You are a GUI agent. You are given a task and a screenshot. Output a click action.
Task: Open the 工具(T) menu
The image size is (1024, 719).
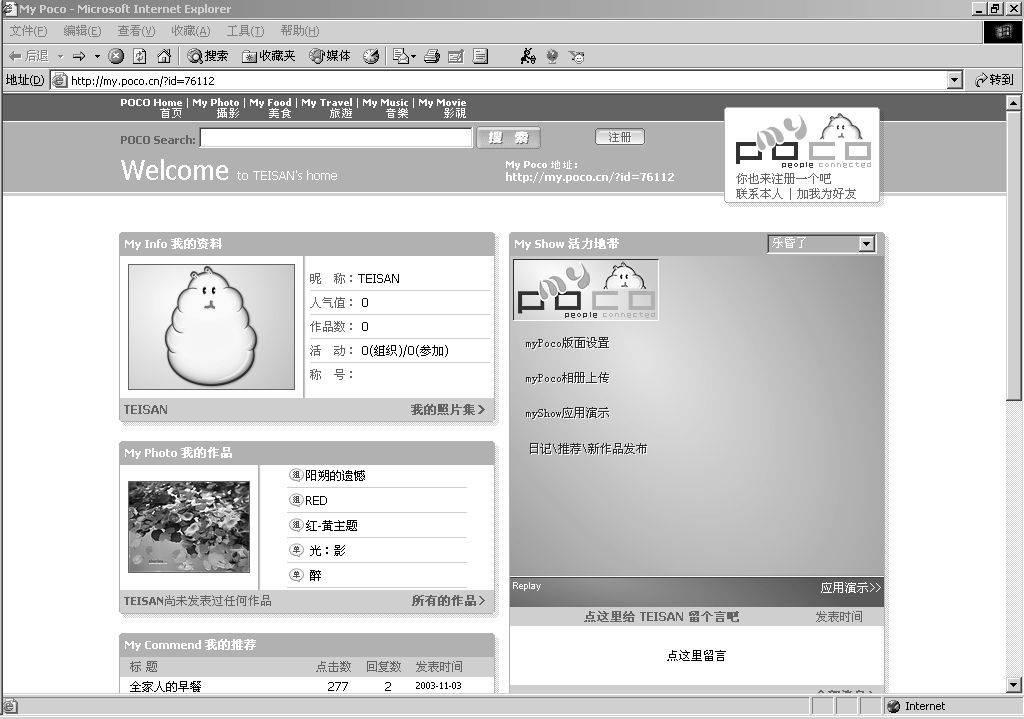point(245,31)
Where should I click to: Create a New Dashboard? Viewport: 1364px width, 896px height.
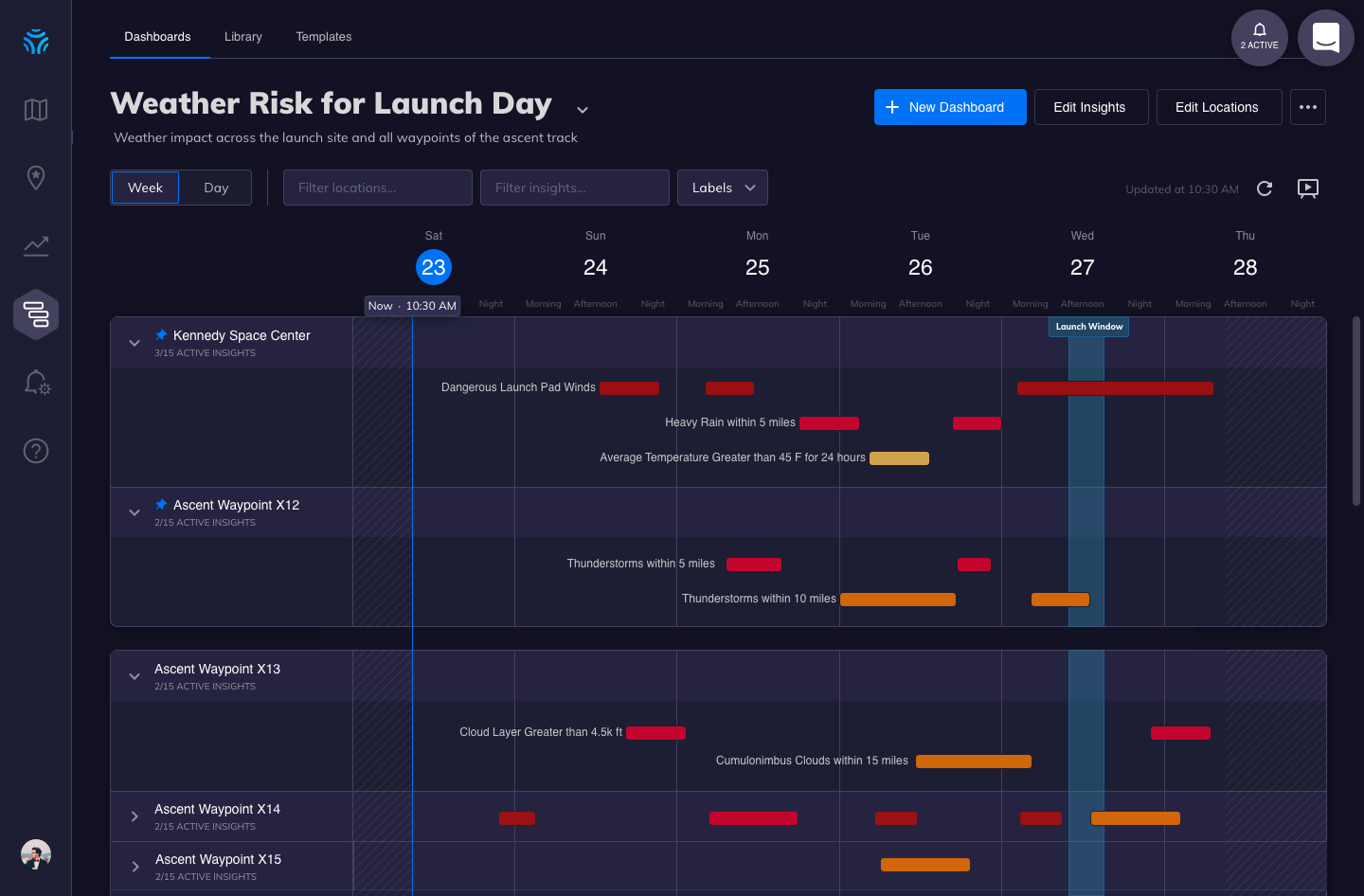coord(950,107)
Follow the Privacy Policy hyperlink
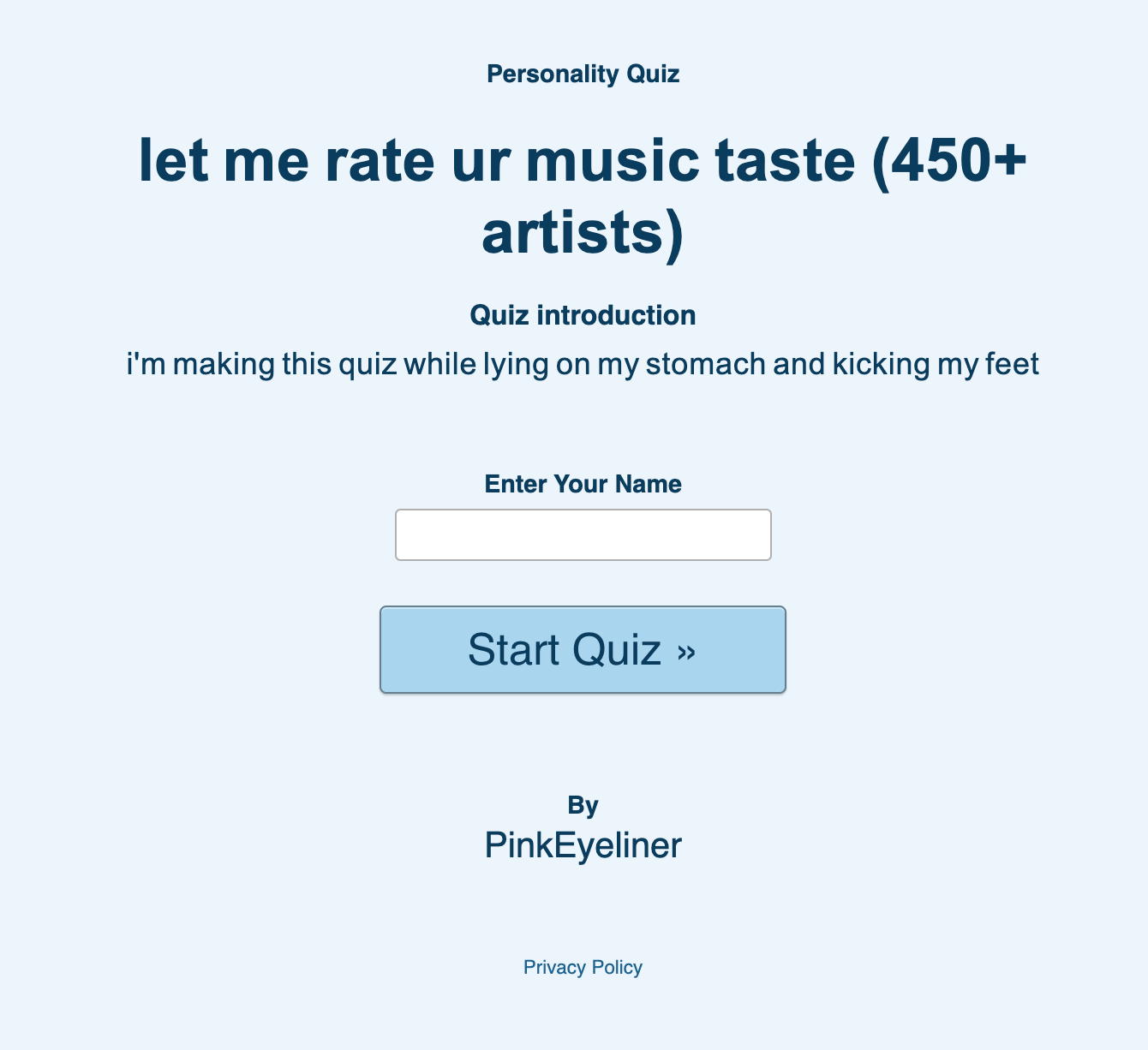1148x1050 pixels. (x=583, y=967)
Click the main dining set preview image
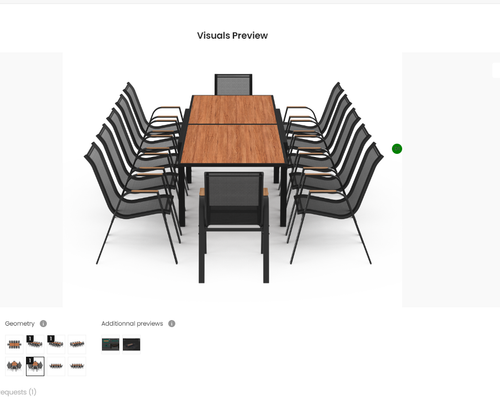 tap(232, 180)
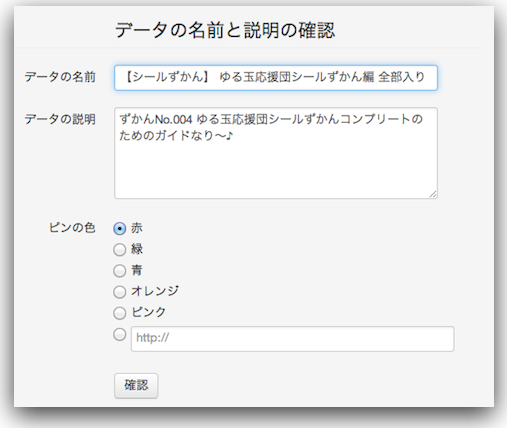
Task: Click the 赤 label text
Action: pyautogui.click(x=137, y=228)
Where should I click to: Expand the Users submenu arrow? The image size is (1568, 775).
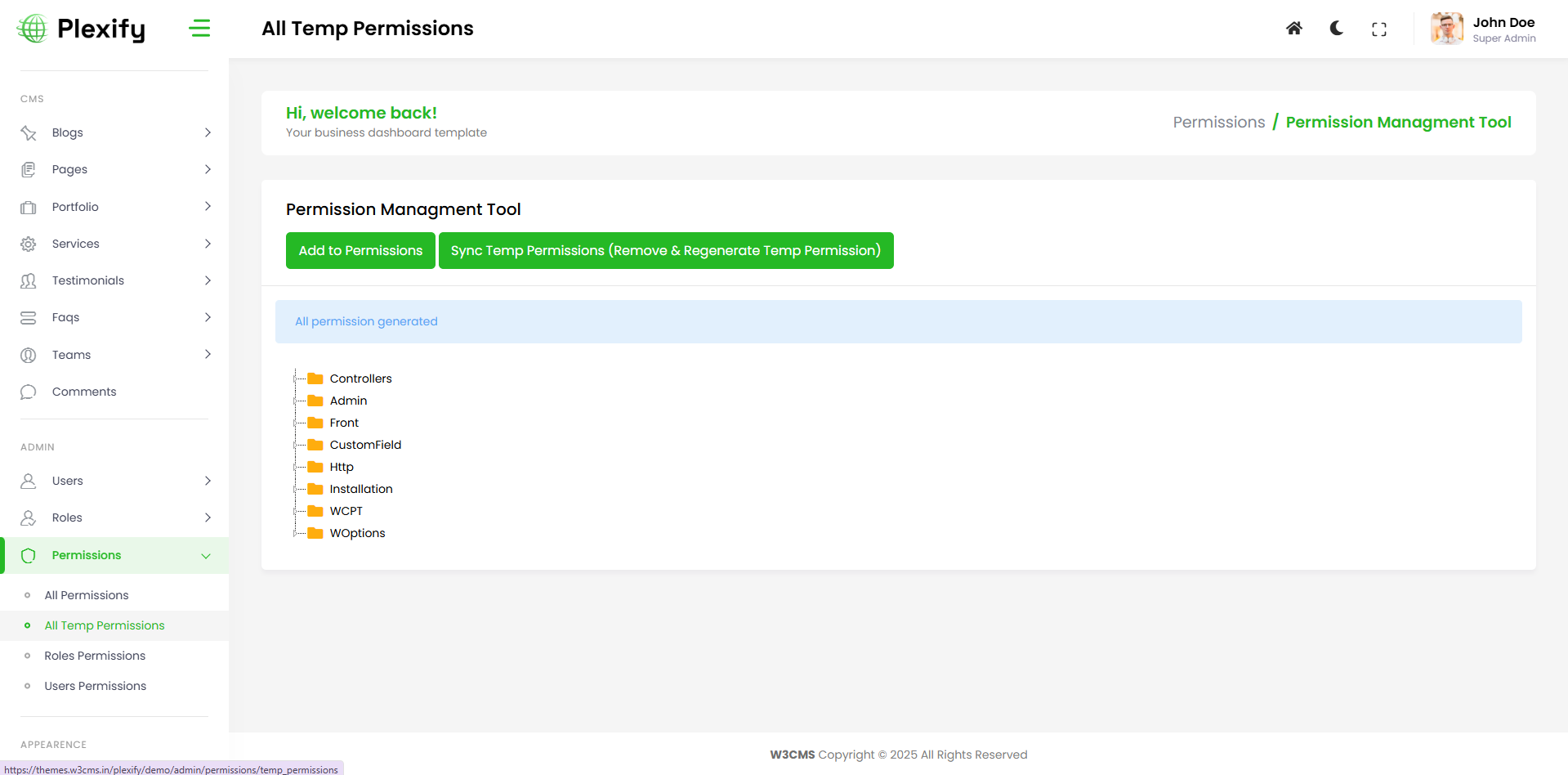pyautogui.click(x=208, y=481)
..........
EXERCISE REQUIREMENTS :: Leave the pictures out and write out every entry exactly as given.

COMPLETED EXERCISE ::
You are a GUI agent. You are given a task and a screenshot. Output a click action.
Task: Open the 工具(T) menu
The image size is (1024, 719).
point(245,31)
Where should I click to: Create a New Dashboard? Viewport: 1364px width, 896px height.
coord(950,107)
Follow the Privacy Policy hyperlink
1148x1050 pixels. (x=583, y=967)
Click the main dining set preview image
 tap(232, 180)
Task: Click the 赤 label text
Action: pyautogui.click(x=137, y=228)
Where should I click to: Expand the Users submenu arrow? The image size is (1568, 775).
pyautogui.click(x=208, y=481)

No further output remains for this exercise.